Mowbray College: Tears, regrets flood Mowbray campus

IT was with heavy hearts and heavier school bags that students and parents walked through the gates of Mowbray College for the final time last Wednesday.

Students of the collapsed school, which had two campuses in Caroline Springs and one in Melton, released hundreds of balloons on the Wednesday in a manner that parents described as a celebration as much as it was a farewell.

But reluctant pupils left the school yard only after many tears, embraces and shared memories.

“It looks like we’ll just use your blazers for dress-up clothes,” mother Sheryl Murgo said to her two girls, Nicola and Isabel.

Those who remained after the final balloons were released said the final day of the school had been surreal. Mowbray was placed into voluntary administration after racking up $18million debt.

“It has been dreadful … 30 years of history, it’s such a shame. It’s not as though Melton can afford to lose any schools,” Mrs Murgo said.

The college will remain open for years11 and 12 students enrolled in the VCE and International Baccalaureate diploma until the end of the current term.

Caroline Springs parents Karina and Mick Prodan said they had been fortunate enough to enrol their boys into another school, but their final day at Mowbray was still heartbreaking.

Nicholas and Jack Prodan’s grandmother Margaret Brown, who often picked the boys up from the Patterson campus in Melton, said she was bitterly disappointed.

“They may say it is, but this is not a business. It is about teenage lives. I know businesses go broke, but this is something that’s completely out of the blue. You’d think they would give us a chance, even to resurrect something. It happened too quickly. We were told on Friday the school would be closed on Wednesday.”

Mrs Prodan said she and her husband were angry that the school’s board members were not open

with families after rumours surfaced 12 months ago. She said the truth had to be uncovered “so this never happens again.”
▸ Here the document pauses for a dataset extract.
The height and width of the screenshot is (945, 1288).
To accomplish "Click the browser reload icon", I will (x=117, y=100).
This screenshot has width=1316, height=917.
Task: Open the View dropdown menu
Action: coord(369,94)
Administrator Jim Downey hoped a community campaign might lead to the school being reopened as a new entity, similar to the way the former ICA college in Caroline Springs was reopened as Southern Cross Grammar last July.

But last Wednesday, parents doubted they would send their children back to the school.

“Mowbray how it was … has gone,” Mr Prodan said. “It will never be the way it was set up in [founder] Allan Patterson’s vision.”